== Exercise requirements ==
Please repeat each line from the one holding "796x788 pixels." through the final line of the data, exactly as it stands, with no pictures.

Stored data
____
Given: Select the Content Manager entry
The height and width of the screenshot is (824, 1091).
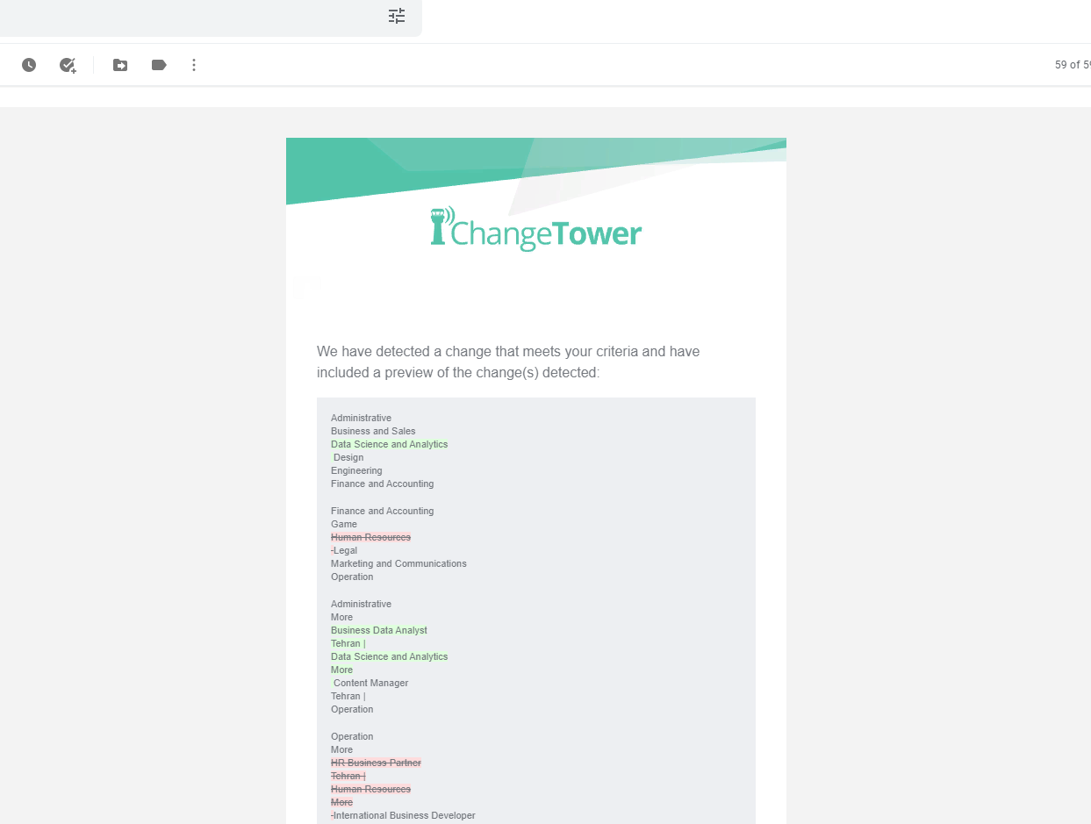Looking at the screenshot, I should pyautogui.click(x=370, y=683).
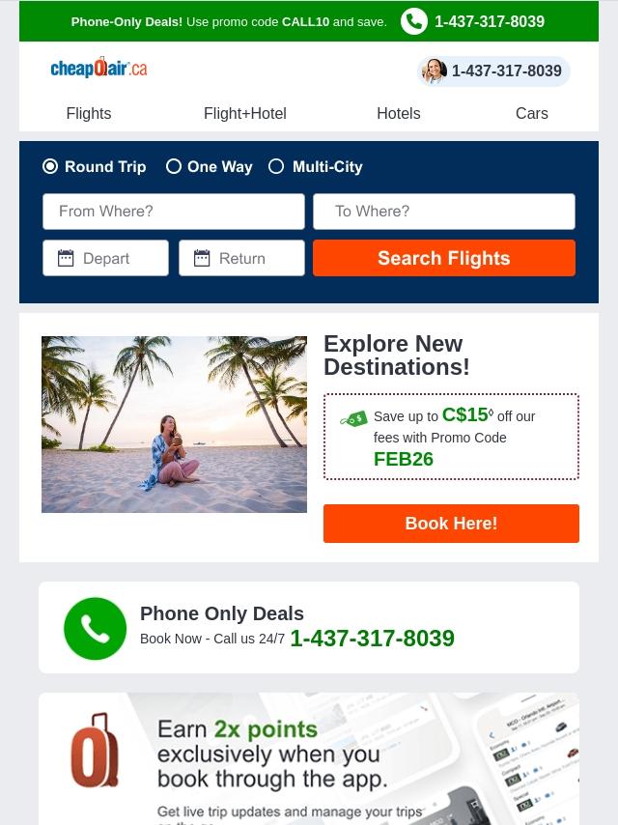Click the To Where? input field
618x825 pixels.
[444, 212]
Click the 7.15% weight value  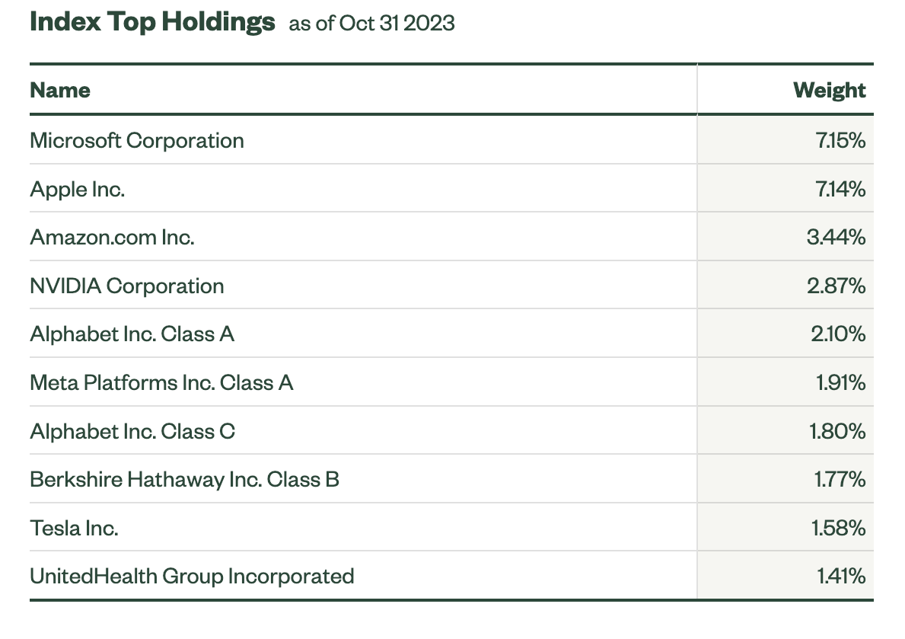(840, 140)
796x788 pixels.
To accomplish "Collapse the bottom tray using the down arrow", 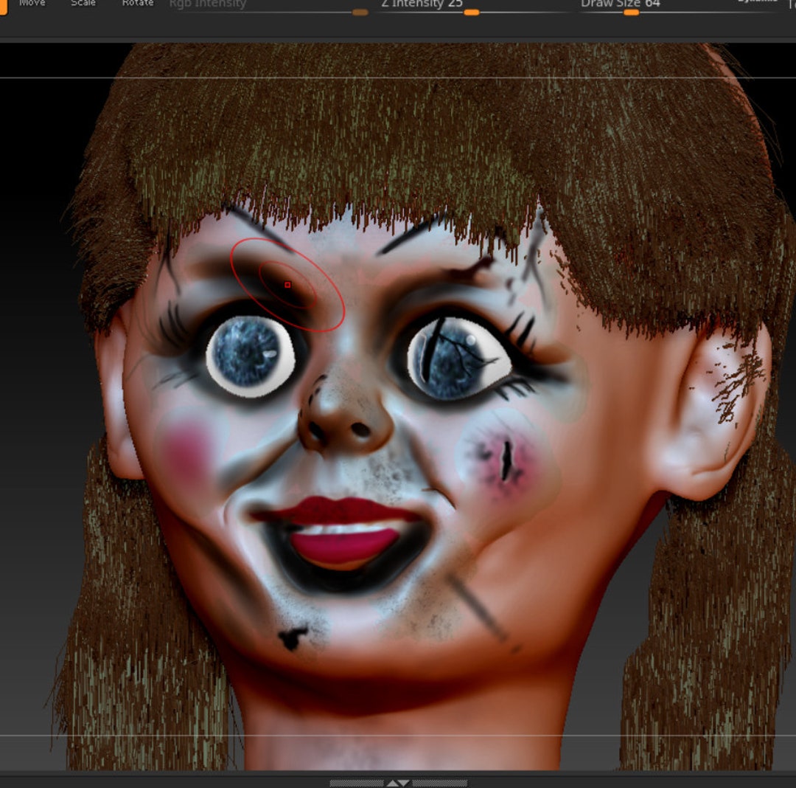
____
== Answer section ==
796x788 pixels.
To accomplish "Collapse the bottom tray using the down arrow", 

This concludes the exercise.